The advent of Victor Waddington as Dublin's first great art dealer in the modern style was another signpost, since Yeats was freed at last of the chore of selling his own work - though he appears to have been highly efficient at it. (He was always an "organised" man, as was shown even in his neat, rather natty clothes and the tidiness of his studio and his personal habits.) Official honours came, including the Legion of Honour from France: Yeats had become, almost imperceptibly, the Grand Old Man of Irish art.

The death of his wife, however, was a blow from which arguably he did not recover, yet he went on painting. To a friend he confided "I'm finished", but though that was possibly true of the private individual, the artist in him did not give up. Seemingly unable to live alone in their old apartment, he moved into Portobello Nursing Home and stayed there until his own death. He did not, however, retreat entirely from the world and even went to London for a BBC interview; he also kept a taxicab account to make his usual Dublin rounds.

An exhibition in America was a qualified failure, and then Victor Waddington decided - mainly for financial reasons - to move to London, a major loss to Irish art and to Yeats himself. His last words, on his deathbed, were "Goodbye, Anne" to his painter-niece whose hand he held. He was buried alongside Cottie in Mount Jerome, where de Valera was among the mourners.

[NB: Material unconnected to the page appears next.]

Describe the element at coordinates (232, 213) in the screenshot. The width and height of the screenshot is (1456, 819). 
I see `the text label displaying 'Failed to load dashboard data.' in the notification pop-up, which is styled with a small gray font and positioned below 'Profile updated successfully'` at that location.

Bruce Arnold has written what, I presume, will now be the standard life. In an epilogue, he remarks that Yeats was an uneven painter - obviously true, but then artists with a big output usually are (who is more uneven than Picasso?). He is also plainly uneasy with the often overdone stress on Yeats's so-called "Irishness", an area in which it is easy to go astray or be misunderstood. Yet it seems to me an essential element in his work, just as central in fact as Rouault's Catholicism or Chagall's Jewishness is in theirs. To deny or sidestep it is to deprive it of an entire dimension.

Arnold is entirely right to point out that Ireland has had other excellent painters in this century (and of course still has); the fact remains that there is something special and unique about Yeats, and that he occupies a role roughly commensurate with that of his brother in Irish literature. Yeats was no cultural nationalist in the old, narrow sense, yet the fact remains that he did - among other things - give visual form to a new (and old) nation's culture, while projecting his own imaginative inner world with such elan and sensitivity. With him, modern Irish painting finally comes of age and defines itself authoritatively for the first time.

A few minor points: Seumas O'Sullivan's name is persistently mispelled "Seumus". And the words "Sinn Fein" do not (as is often claimed) mean "Ourselves Alone"; they mean simply "We Ourselves".